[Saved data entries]
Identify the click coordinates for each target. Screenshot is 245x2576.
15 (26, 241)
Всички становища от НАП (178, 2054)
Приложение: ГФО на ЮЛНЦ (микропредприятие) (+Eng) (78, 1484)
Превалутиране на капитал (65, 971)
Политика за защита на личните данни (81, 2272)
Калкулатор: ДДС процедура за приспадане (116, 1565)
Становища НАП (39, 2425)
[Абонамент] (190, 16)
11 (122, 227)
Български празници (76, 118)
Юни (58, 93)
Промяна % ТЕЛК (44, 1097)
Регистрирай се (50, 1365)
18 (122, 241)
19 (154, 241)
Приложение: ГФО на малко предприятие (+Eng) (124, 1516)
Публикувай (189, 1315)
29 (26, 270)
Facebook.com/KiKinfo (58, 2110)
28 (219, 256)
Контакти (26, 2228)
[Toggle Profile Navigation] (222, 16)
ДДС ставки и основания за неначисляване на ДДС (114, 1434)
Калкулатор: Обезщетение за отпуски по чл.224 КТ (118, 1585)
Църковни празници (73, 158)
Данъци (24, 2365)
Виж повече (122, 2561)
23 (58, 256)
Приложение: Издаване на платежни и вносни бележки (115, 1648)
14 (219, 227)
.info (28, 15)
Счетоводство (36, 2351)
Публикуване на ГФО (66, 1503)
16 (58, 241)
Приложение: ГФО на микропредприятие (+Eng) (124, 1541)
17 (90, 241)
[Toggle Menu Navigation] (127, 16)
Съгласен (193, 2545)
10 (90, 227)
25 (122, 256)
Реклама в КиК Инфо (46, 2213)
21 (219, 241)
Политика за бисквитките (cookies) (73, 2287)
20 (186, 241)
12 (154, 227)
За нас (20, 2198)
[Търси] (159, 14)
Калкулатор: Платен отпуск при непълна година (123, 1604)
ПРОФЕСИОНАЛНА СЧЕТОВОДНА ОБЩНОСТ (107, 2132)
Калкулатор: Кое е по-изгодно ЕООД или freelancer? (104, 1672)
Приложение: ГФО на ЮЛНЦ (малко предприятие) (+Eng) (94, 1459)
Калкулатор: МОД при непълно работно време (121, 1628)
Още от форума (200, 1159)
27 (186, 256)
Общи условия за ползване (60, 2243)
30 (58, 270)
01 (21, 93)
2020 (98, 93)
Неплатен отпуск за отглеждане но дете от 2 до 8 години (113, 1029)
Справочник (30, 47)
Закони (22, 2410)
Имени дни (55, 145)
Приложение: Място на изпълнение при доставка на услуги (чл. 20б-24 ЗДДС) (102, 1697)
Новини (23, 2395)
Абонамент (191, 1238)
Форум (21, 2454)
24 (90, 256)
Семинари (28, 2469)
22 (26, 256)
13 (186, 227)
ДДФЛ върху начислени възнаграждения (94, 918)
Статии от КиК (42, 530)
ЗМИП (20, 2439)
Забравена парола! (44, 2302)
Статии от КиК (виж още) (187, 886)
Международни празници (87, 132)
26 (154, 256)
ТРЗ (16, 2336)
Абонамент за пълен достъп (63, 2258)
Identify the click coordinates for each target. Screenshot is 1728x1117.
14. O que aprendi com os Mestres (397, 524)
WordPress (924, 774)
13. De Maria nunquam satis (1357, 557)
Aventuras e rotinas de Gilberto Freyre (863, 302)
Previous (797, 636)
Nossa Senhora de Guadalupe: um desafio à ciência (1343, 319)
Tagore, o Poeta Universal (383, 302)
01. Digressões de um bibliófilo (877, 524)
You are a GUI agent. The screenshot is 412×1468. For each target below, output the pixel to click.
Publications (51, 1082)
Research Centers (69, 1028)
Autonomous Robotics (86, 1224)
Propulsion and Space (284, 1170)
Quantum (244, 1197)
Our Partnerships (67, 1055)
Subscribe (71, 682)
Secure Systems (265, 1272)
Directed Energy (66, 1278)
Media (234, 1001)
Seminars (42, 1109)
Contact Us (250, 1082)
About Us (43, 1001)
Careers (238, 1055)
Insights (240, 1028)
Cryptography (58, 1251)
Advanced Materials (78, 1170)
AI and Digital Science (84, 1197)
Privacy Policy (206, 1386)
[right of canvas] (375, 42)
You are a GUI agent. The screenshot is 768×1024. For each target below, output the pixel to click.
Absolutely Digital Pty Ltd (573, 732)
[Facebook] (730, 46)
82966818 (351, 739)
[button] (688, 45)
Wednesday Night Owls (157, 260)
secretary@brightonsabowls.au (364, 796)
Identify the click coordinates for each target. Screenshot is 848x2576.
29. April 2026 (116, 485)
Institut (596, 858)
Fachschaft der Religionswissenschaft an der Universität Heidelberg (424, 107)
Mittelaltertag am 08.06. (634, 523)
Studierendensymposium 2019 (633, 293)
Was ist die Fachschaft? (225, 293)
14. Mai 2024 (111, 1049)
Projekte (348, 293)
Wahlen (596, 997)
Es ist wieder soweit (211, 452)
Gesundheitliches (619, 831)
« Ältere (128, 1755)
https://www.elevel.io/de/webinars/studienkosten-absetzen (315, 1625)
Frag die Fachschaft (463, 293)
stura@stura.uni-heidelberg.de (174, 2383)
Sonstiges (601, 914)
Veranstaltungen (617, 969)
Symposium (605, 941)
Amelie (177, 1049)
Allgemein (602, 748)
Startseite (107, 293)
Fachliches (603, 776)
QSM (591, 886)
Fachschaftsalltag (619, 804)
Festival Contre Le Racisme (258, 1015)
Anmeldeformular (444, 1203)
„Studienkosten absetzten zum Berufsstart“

### Task to complete
Collect every line with the string "малко" from the records, and copy each.

### Solution to the exercise
Приложение: ГФО на малко предприятие (+Eng) (124, 1516)
Приложение: ГФО на ЮЛНЦ (малко предприятие) (+Eng) (94, 1459)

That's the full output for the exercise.